# 2 week orientation camp before RMC



## Renwick (13 Jul 2011)

Hi there,

I have been accepted to RMC and am attending this fall.  I have been told that i am to go to St Jean for two weeks prior to getting to RMC.  Can anyone give me any info in regards to what to expect there?  I have been looking for information and have only been able to find info on the BMOQ which this is clearly not.  My recruitment center has been quite vague on the details to be honest.  Any ideas would be totally appreciated.  ???


----------



## Bowen (13 Jul 2011)

http://www.cflrs.forces.gc.ca/menu/pd/bic-cib/index-eng.asp

That's a link to the information booklet that was sent to me. Recruit camp is basically a 2 week introduction course to the military. It's held at the same place as BMOQ so a lot of this information is relevant to the Orientation Camp that will be held there. I've heard it's like the first 2 weeks of BMOQ.

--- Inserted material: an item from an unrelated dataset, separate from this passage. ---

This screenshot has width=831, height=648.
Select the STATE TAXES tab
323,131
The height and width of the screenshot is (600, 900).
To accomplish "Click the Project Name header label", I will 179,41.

I'll be going from August 13th - August 27th to CFLRS in St. Jean.

http://www.rmc.ca/ji-ir/ji-ir-eng.asp#rc-cr

There's also a blurb about 1/3 of the way down the page about RMC Recruit Camp.


----------



## Renwick (13 Jul 2011)

Thanks Bowen!  Appreciate it.


----------



## jwtg (13 Jul 2011)

Expect lots of drill, classroom time for basic instruction, PT, inspections, getting yelled at, and lots of pushups.  This list is not all inclusive.


----------